### MATERIAL PROVIDED

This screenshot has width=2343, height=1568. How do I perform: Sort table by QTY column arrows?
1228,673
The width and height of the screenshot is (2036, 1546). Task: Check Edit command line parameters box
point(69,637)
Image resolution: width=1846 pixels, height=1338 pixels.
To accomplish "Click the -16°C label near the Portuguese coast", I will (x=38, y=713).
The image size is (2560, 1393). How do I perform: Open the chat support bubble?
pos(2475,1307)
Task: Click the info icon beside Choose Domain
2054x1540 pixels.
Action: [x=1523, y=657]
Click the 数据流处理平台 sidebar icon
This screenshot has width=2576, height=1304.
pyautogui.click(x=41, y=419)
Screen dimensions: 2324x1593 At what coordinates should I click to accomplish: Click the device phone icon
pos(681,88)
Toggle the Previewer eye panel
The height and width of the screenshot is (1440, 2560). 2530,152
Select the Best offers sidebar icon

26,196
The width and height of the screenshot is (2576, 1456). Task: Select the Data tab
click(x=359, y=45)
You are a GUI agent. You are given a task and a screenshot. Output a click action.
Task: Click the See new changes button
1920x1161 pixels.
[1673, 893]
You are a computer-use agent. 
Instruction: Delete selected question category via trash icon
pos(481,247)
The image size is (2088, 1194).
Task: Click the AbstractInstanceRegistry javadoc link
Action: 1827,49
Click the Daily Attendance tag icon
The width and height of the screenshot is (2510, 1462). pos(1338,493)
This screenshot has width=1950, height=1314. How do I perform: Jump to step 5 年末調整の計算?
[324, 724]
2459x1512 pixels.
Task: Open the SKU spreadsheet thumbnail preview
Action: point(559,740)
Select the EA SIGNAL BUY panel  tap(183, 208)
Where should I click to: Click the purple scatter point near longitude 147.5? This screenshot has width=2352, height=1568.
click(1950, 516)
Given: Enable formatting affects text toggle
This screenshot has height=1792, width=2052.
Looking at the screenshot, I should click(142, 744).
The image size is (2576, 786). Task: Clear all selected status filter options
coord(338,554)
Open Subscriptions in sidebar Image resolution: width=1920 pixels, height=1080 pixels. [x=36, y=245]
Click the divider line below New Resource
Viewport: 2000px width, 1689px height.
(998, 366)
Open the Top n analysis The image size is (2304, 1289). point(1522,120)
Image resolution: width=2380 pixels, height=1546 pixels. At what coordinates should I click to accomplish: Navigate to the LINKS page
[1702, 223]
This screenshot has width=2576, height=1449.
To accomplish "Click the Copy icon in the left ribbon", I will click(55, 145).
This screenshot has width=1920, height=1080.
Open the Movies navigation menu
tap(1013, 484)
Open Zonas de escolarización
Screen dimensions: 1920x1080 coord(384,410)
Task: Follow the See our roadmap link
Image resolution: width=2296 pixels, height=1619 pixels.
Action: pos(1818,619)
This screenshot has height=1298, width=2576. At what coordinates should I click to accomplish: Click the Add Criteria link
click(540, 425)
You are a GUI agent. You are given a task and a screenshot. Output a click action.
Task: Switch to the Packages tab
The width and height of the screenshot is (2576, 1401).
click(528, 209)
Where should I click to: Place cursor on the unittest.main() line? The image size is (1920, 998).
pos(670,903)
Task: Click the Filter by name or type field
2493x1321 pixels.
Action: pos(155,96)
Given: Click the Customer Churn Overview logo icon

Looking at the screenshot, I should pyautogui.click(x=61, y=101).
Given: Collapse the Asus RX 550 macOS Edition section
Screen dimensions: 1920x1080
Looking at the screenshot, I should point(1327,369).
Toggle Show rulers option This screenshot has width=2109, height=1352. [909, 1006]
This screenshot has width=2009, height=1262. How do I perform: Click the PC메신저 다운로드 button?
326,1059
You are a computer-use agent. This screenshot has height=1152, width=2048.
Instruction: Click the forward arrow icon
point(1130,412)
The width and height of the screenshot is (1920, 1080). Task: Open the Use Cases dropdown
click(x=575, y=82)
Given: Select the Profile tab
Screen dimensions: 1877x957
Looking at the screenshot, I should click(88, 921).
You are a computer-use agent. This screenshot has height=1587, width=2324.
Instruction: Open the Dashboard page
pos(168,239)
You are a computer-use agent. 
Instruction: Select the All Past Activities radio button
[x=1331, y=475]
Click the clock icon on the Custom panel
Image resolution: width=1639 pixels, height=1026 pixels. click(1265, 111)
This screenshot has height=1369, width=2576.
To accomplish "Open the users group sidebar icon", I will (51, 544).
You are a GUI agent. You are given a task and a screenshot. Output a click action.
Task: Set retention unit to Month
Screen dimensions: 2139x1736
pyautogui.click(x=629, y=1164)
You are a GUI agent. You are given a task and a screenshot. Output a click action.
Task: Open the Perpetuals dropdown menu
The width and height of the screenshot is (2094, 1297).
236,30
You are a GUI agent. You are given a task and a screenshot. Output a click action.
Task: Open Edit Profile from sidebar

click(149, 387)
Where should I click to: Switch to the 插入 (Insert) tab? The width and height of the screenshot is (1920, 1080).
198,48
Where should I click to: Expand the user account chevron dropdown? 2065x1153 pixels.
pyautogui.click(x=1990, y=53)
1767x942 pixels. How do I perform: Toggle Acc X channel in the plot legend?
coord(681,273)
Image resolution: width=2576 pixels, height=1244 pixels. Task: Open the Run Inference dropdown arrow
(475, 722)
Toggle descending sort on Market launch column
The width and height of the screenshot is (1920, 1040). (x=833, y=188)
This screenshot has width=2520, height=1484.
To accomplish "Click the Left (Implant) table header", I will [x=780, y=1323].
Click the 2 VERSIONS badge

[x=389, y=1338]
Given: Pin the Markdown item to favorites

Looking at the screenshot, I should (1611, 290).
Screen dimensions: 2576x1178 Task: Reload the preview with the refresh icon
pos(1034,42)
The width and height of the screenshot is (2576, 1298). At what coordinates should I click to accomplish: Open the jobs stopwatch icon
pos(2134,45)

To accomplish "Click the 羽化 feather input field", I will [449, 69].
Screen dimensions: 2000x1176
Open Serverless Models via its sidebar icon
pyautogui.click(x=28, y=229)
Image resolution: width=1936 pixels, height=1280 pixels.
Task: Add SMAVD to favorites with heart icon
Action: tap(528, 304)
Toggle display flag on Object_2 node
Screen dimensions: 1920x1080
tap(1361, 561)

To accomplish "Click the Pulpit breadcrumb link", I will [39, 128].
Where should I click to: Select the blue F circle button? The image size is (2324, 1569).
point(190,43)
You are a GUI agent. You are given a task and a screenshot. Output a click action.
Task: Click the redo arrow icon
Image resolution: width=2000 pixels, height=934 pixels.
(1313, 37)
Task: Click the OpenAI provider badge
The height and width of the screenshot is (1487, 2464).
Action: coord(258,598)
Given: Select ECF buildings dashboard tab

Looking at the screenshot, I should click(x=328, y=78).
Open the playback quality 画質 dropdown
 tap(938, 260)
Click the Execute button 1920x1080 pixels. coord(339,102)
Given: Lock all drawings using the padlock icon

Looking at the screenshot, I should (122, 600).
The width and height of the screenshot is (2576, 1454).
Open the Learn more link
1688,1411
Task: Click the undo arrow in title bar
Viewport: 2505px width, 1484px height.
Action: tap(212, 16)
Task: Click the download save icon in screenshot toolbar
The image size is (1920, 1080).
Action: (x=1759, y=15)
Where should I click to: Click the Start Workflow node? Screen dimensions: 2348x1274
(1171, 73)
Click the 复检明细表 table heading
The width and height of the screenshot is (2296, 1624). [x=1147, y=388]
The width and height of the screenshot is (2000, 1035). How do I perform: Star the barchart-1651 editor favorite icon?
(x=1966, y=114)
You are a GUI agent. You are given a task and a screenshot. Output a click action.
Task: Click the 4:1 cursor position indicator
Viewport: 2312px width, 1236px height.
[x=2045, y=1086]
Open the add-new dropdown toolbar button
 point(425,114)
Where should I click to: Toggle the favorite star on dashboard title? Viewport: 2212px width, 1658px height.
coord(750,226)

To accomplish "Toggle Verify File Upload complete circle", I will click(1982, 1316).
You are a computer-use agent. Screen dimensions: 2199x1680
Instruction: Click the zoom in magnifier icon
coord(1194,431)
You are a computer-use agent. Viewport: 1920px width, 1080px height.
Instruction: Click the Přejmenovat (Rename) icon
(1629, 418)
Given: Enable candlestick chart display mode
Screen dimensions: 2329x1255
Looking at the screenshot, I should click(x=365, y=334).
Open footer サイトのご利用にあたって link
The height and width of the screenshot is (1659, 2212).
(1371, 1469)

######

WORK TASK: Only a number should be returned: the count of lines above that include "Enable".

RESULT FOR THIS EXERCISE: 2